DERN: We worked with these filmmakers. We knew the sacrifice of it at the time; you worked on a limited budget to work with these amazing filmmakers who were doing something different. We would have always seen you be a truthful artist, but we got your essence because they wanted it revealed to us—because they cared as directors for us to see that. That’s the goal. That’s cinema history. We forever have the performances you’ve given, and will continue to give, because someone cared enough about going to broken, messy, grey places and not needing it to look palatable.

What I fell in love with [in Strange Weather], and want to hear about, is, instead of needing to tell a story and needing to show us your grief, you’re just living in those monologues. They’re so exciting, and so devastating. From the moment the movie opens, the thing that killed me the most is your eyes; it’s like your body is so anxious and so jacked up with the need to know the answer. At the beginning, there is a hollowness to how many years you’ve buried your grief, and then suddenly, the minute you get this bite that maybe you’re not going to be left with a story you can never solve, your eyes just light up. You go on this hunger mission to solve the unsolvable case of heartbreak. It just killed me. 

HUNTER: Another one of the things that I love about the script so much is the banality of the hot dog story. The whole idea of a hot dog store turning into a franchise is such a young person’s dream—a kid’s dream in high school.

DERN: It’s incredibly inventive for this boy who came from nothing—he came from a place where the world, or certainly his community, would say, “You’re less than. You’re trash.” That incremental journey to an idea, to putting yourself out there, that’s what’s so heartbreaking. This delicate boy puts himself out there to one teacher, and he just crushes him.

HUNTER: Yeah. And of course we all have those moments we can go back to and go, “That was a crusher. I never really recovered from that one.” I loved that gesture in the movie and in the script. I also loved that my character parlays this grief that she’s not really willing to grapple with into, “But I can get some revenge. I can hook this caboose up to some rage.”

DERN: As a mom, it’s the most relatable feeling there is. It’s maybe the only time in my life I’ve felt the level of rage that others have described to me—if someone’s going to fuck with my kid. I’ll judge an 11-year-old if she’s sassy to my daughter; suddenly I’m all mean about the 11-year-old. [laughs] But what I also love when you’re talking about the banal, and your commitment to it as an actor and commitment as the character, is that the discovery also is banal. I was in tears watching the movie two nights ago, because I realized that I train my kids to find the kind, generous hearts of the world instead of explaining that there are opportunists, and there are people who are going to question you, judge you, be jealous of you, and put you down. That’s a part of life too. They might teach you as much about yourself as the great friend who’s not going to peer pressure you or lead you astray. Life is complicated. We miss stuff as parents, and people bring you down.

HUNTER: I loved how the story wraps around itself into this incredibly ironic look in the mirror that the character has. She is her own enemy in a way.

Data excerpts:

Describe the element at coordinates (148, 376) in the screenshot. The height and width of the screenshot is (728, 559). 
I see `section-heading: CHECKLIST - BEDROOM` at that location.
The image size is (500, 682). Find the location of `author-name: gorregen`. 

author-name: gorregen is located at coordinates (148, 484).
...
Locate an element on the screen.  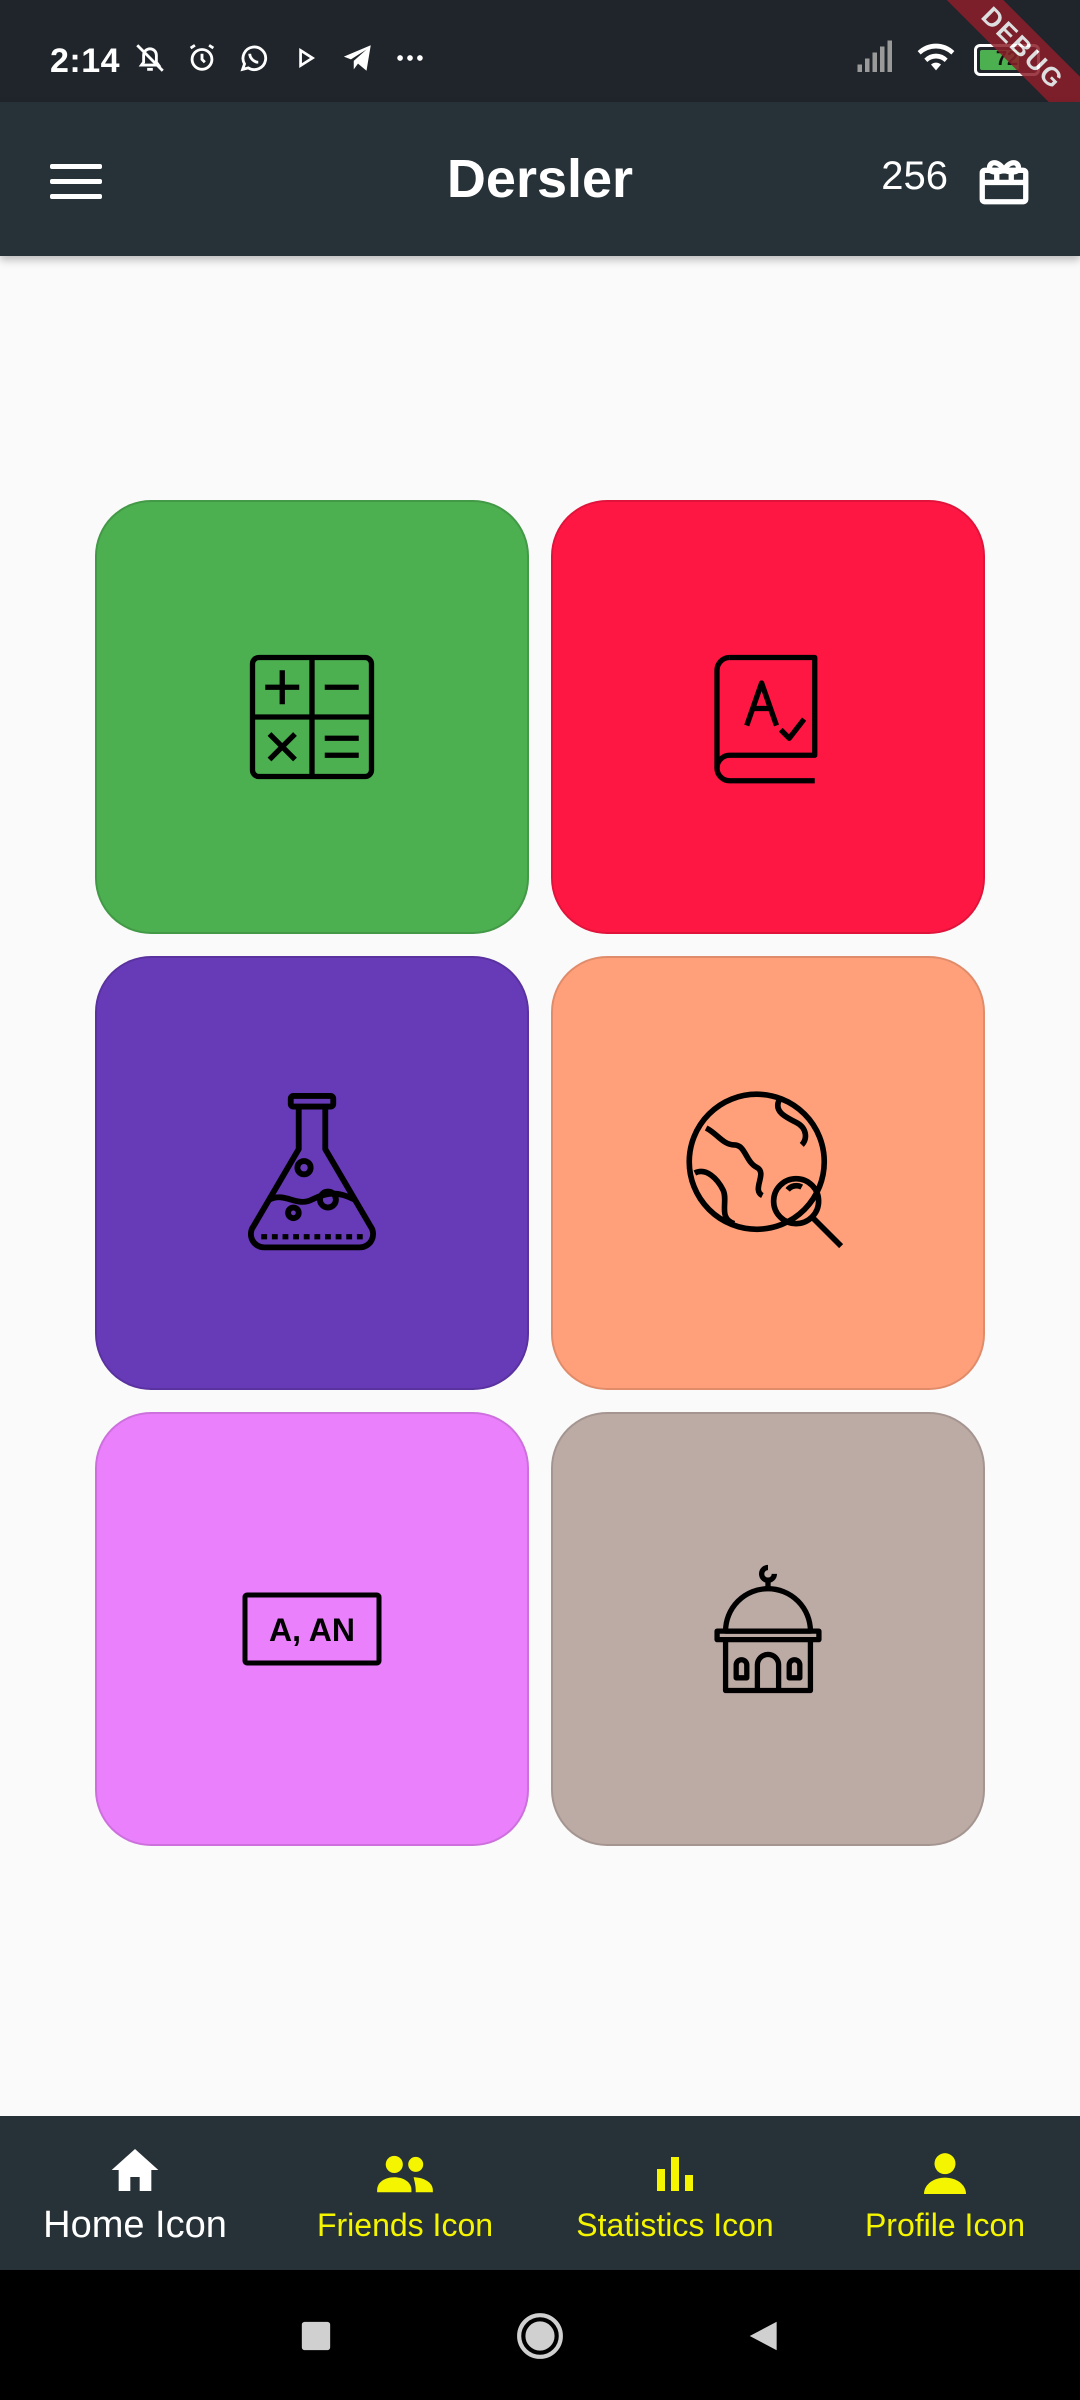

Work instruction A:
From the Strange Weather interview, list the things Dern says some people are going to do to you.
Work instruction B:
Answer these from the Strange Weather interview, one line each:
(i) Which story in the script does Hunter single out for its banality?
(ii) According to Dern, what killed her the most from the moment the movie opens?
(iii) What age is the girl Dern says she would judge for being sassy to her daughter?
Work instruction C:
Please write the next few exchanges of the Strange Weather interview, picking up after Hunter's last remark.

Your response A:
- Question you
- Judge you
- Be jealous of you
- Put you down

Your response B:
(i) The hot dog story.
(ii) Hunter's eyes.
(iii) 11 years old.

Your response C:
DERN: You gave us the opportunity to sit with all those feelings of what we wanted to happen for your character—the story we wanted to be to true for you to survive your grief. But that wasn’t the story. The story is, he committed suicide and your character will forever be left with that. It’s easy to say, “My kid smoked pot in high school and then he found his way. I fucked up, I wasn’t there and I didn’t listen and we had a hard divorce.” But if you lost your child, those questions and those judgments of self are your prison forever. That story in the film is why I hope you are acting into your 80s like my parents. We’re just getting to examine adult characters now, and fuck, this is hard. How do you start in the middle and spend the rest of your life not being steeped in regret and heartbreak? How do you move forward? And now we get to play all these women.

HUNTER: I was thinking, “So now you’re playing moms.” But I’ve always played moms. In Raising Arizona, I was playing someone who wanted to be a mom.

DERN: Exactly.

HUNTER: We both have done lots of different things. But the thing with the role of “mother” in our legacy, in world history, in world mythology, is that the role of “mother” encompasses all of the universe. From Medea, a woman who kills her children, on down. There is no limit to what you can express if you are representing that in a story. You just got nominated for an Emmy for playing a mother!

DERN: Are you talking yet about your adventure with Alan Ball [on the upcoming show Here, Now]?

HUNTER: Oh my god. Well, Alan Ball is one of those guys where I trust him.

DERN: Isn’t that great?

HUNTER: It’s like, I feel like Alan is maestro. It’s like, “I’m so happy to have a master—tell me what to do. What would you like me to offer you, Alan?” I’m bringing out my serving table for Alan, and that is a rare thing to want to do: “What banquet can I serve you, Alan?” [laughs]

DERN: Is it right that Tim [Robbins] is playing your husband?

HUNTER: Yeah.

DERN: Come on.

HUNTER: He’s incredible.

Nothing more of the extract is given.